How America's COVID-19 Response Is Exposing Systemic Ableism
If we needed a reminder about the lack of value that society places upon disabled lives, the 2020 coronavirus pandemic would certainly qualify. The Seattle Times and the Washington Post have both run articles about how doctors and hospitals are planning to make tough decisions about who will live and who will die; these triaging choices have brought Washington State into the crosshairs of lawsuits by disability rights organizations. Karin Willison, a senior editor at The Mighty, wrote about her fears that because of her cerebral palsy and wheelchair use, ableism, not the coronavirus, might kill her during a healthcare crisis. While Donald Trump’s Department of Health and Human Services clarified that healthcare rationing based upon age or disability is illegal, given its sordid past on disability rights, I lack confidence in any government directive.

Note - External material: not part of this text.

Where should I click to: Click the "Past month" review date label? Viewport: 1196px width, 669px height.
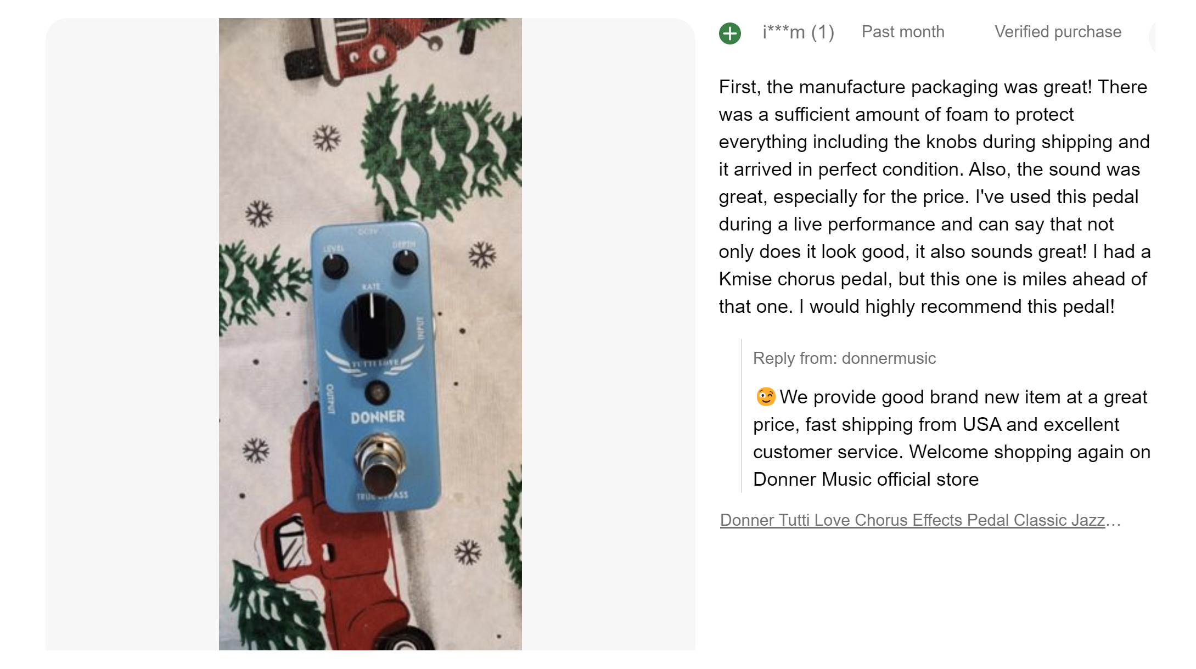[902, 32]

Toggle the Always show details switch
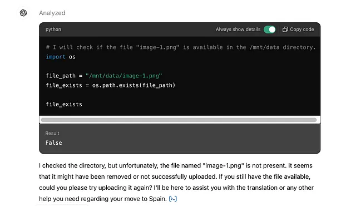tap(269, 30)
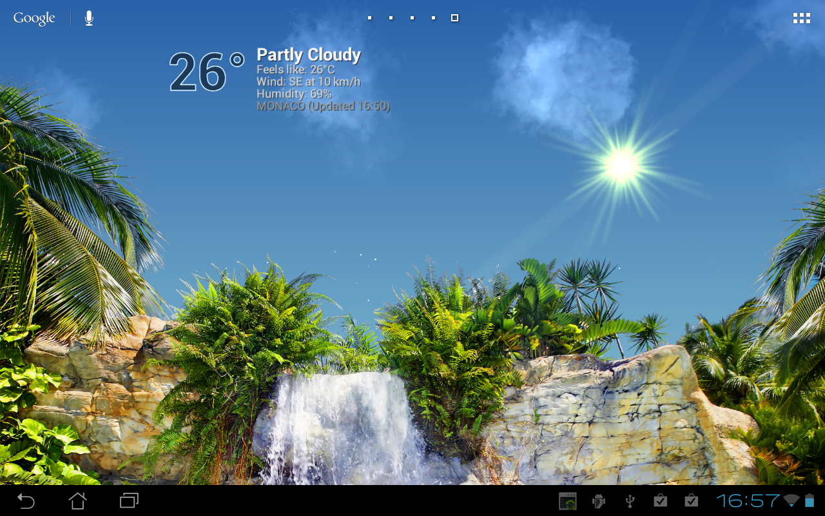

It is disturbing that we are even in a position where the Trump administration needed to weigh in about triaging in a medical system entrusted with the care of disabled lives. No one brandishes a curriculum vitae upon intake, and someone with a purse full of pills could be an award-winning photographer. That few bat an eye when health history is one of the main criteria for denying care in hospitals across the country is even more evidence of ableism in our healthcare system. If our ability to survive the treatment in question is not in doubt, then there is no reason the procedure should not be performed in favor of someone deemed more healthy. Denying such care is tantamount to proclaiming that disabled and medically complex lives matter less than the lives of so-called healthy people.
That the American medical system may be killing off a generation of talented musicians, writers, and yes, even doctors, because we are disabled or have complicated health histories, is a horrific precedent to be setting, especially since disability reveals little about a given individual’s contributions to society. Furthermore, even if one is too disabled to work, to assume that economic impact comprises the totality of one’s value is based upon a flawed, capitalistic notion where human lives exist solely to bring economic value to the marketplace. Too many people both within and without the medical system judge our worth based upon whether or not we conform to conventional standards of utility. For that reason, countless numbers of disabled people avoid the medical system because it’s a locus of marginalization for our community.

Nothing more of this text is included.